Instead of usual approach with Weierstrass substitution, we can simplify the denominator as the following;
#2sinx+3cosx=Acos(x+phi)#
But we have to find #A# and #phi#... Well, we can expand the #cos(x+phi)# to get:
#color(red)2sinx+color(red)3cosx=color(red)(-Asinphi)sinx+color(red)(Acosphi)cosx#
In order for our relation to be true, we must have
#Asinphi=-2#
#Acosphi = 3#
To find #A#, square both relations and add them.
#=> A^2 sin^2phi + A^2cos^2phi = 13#
Taking #A^2# as common factor, the #sin^2phi + cos^2phi# simplifies to #1#.
#=> A^2 = 13 => A=sqrt13#, taking only the positive root.
We don't need to find #phi# for now, since it's just a constant.
#:. int 1/(2sinx+3cosx)dx = 1/sqrt(13) int sec(x+phi) dx#
We'll solve this new integral by substitution.

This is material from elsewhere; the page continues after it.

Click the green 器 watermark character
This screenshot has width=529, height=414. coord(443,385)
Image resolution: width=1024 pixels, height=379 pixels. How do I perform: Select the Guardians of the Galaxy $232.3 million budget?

Let #u = x+phi#, with #du=dx#.
#int sec(x+phi)dx = int secu du#
This is a standard integral:
#int secudu = ln|tanu+secu|+C#
By undoing the substitution, we get:
#1/sqrt(13) int sec(x+phi)dx = 1/sqrt13[ln|tan(x+phi)+sec(x+phi)|+C]#
Let #c = C/sqrt13#.
#1/sqrt13 intsec(x+phi)dx = 1/sqrt13ln|tan(x+phi)+sec(x+phi)|+c#
#:.int 1/(2sinx+3cosx)dx =1/sqrt13ln|tan(x+phi)+sec(x+phi)|+c#
Only thing left is to find #phi#. From our previous relations, we have:
#sinphi = -2/sqrt13#
#cosphi=3/sqrt13#
#=> tanphi = -2/3#
#color(red)(phi = arctan (-2/3)#
Thus,
#color(Red)(int 1/(2sinx+3cosx)dx#
#color(red)(=1/sqrt13ln|tan(x+phi)+sec(x+phi)|+c#
where #phi = arctan (-2/3)#.